EXERCISE INSTRUCTIONS: Retype the material from the line containing "Where should I" up to and including the line containing "pyautogui.click(x=41, y=87)", leaving out the pictures.

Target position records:

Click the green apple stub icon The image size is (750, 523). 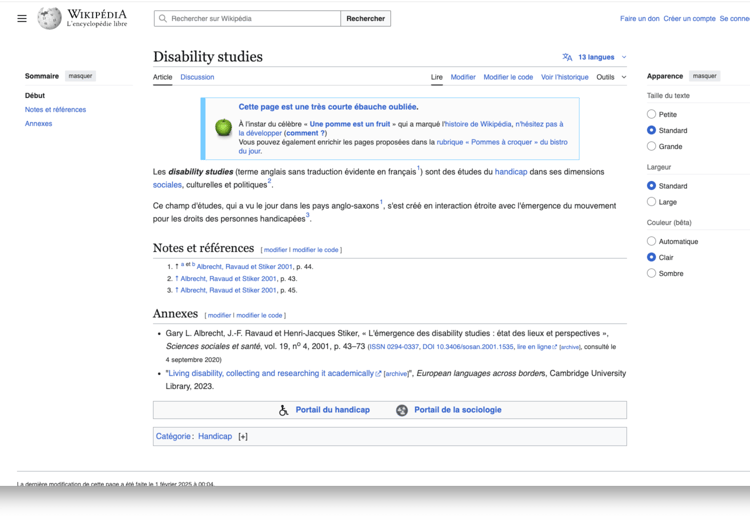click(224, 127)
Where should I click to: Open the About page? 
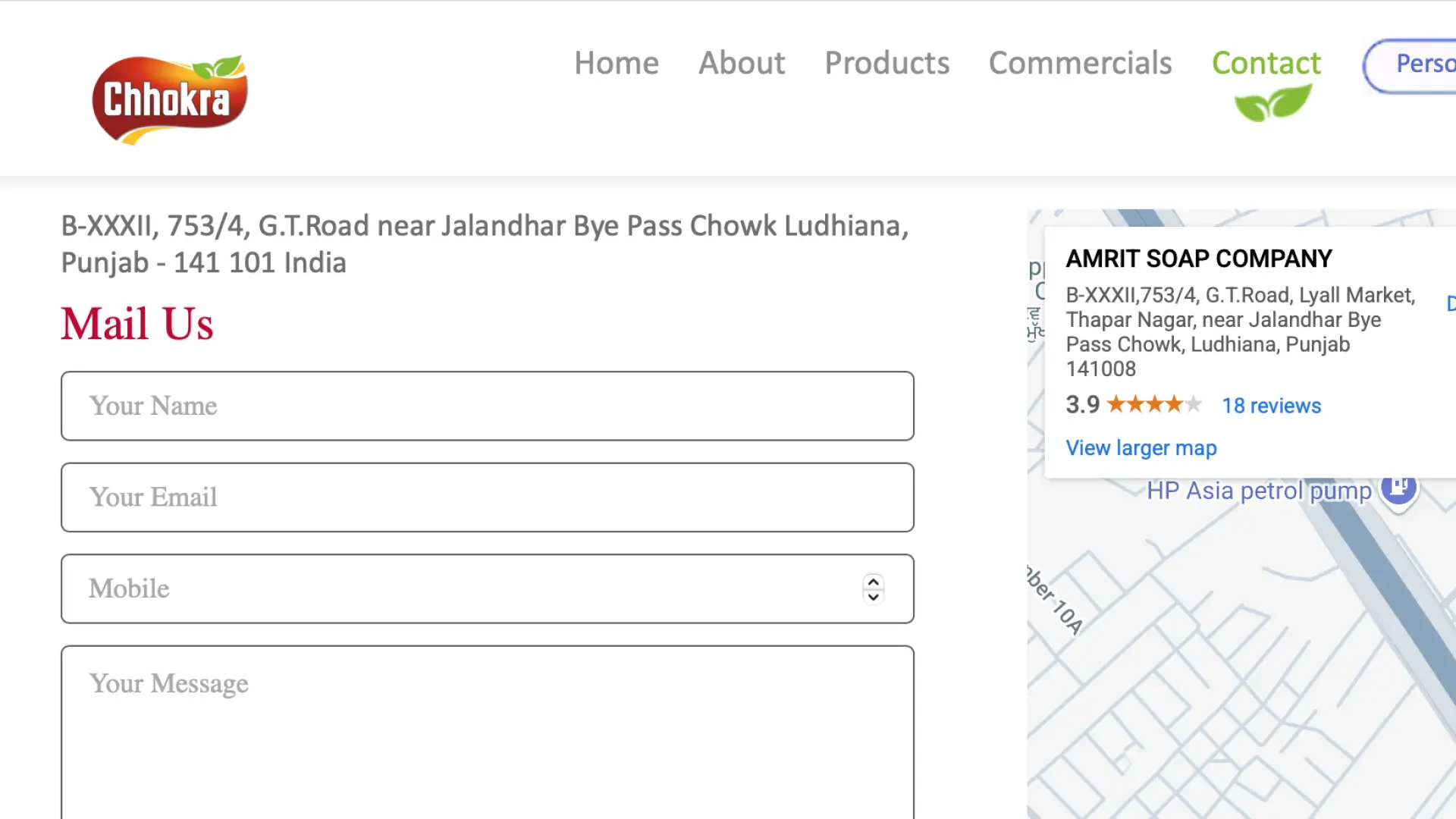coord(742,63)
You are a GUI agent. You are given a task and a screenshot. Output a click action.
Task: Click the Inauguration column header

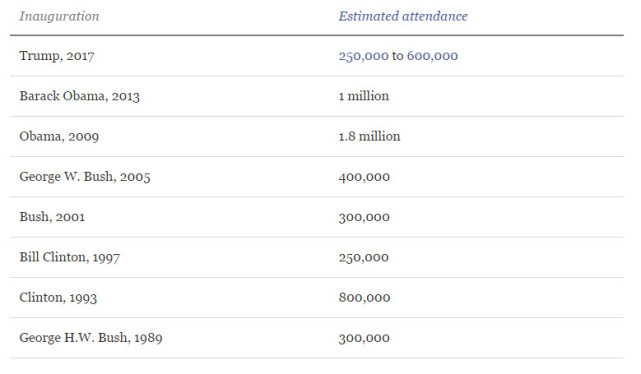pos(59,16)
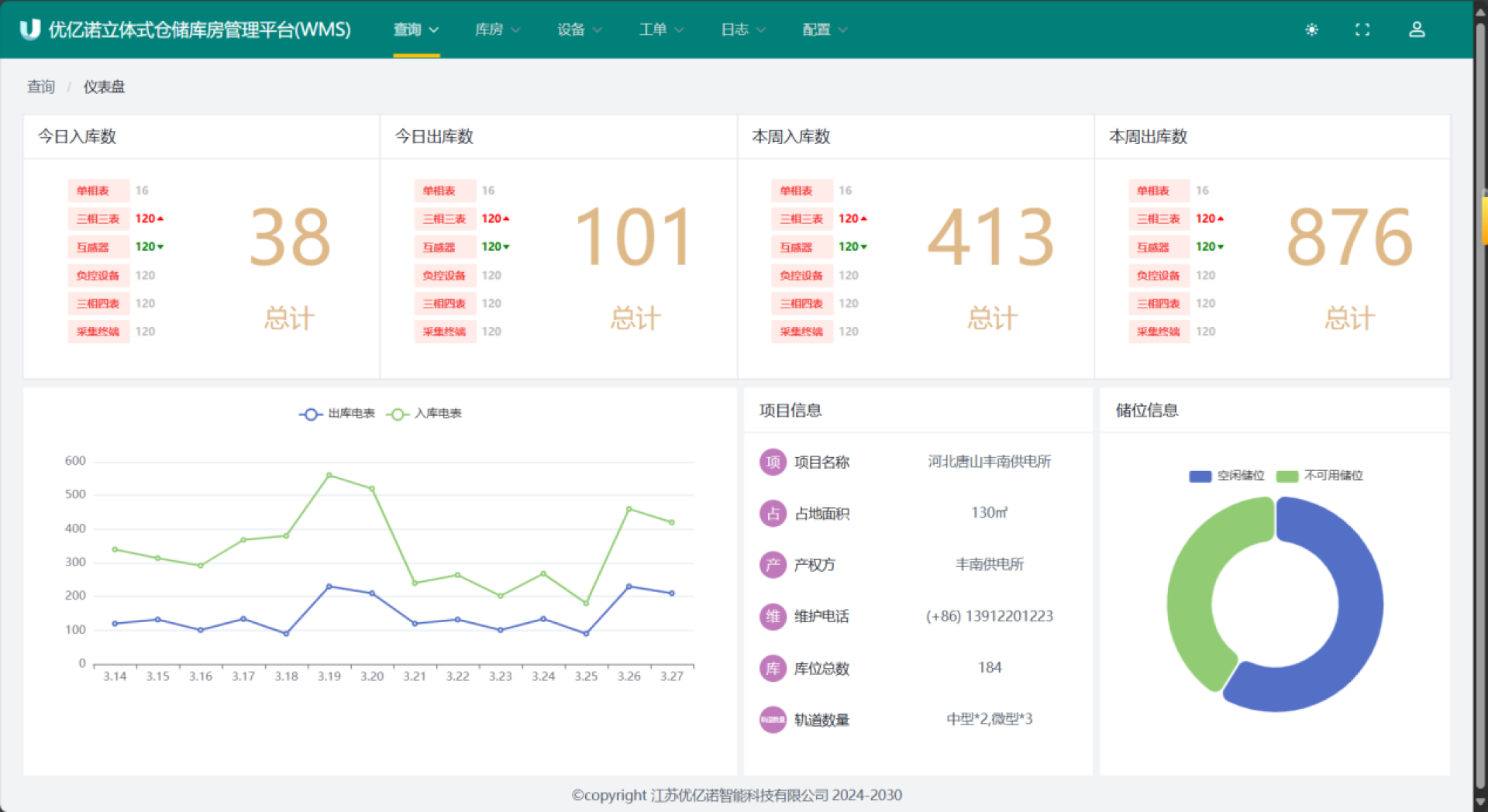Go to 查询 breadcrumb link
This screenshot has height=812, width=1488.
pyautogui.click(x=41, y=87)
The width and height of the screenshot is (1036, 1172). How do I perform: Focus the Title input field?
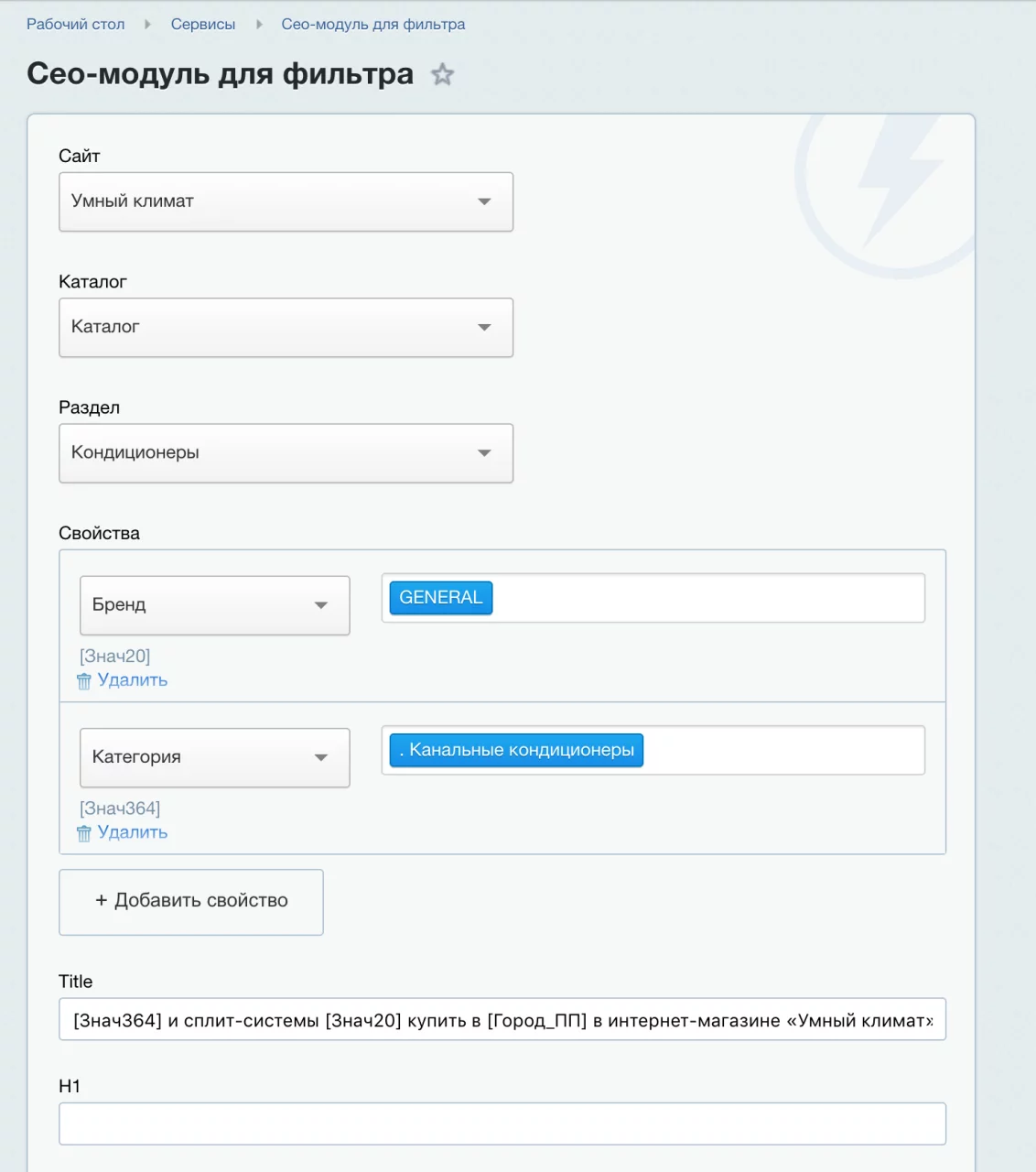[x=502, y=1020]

WRITTEN ANSWER:
Where should I click to: Open the About page? 
coord(742,63)
You are a GUI agent. You are given a task and a screenshot. Output a click action.
Task: Click the Inauguration column header

pos(59,16)
Go to 查询 breadcrumb link
This screenshot has height=812, width=1488.
pyautogui.click(x=41, y=87)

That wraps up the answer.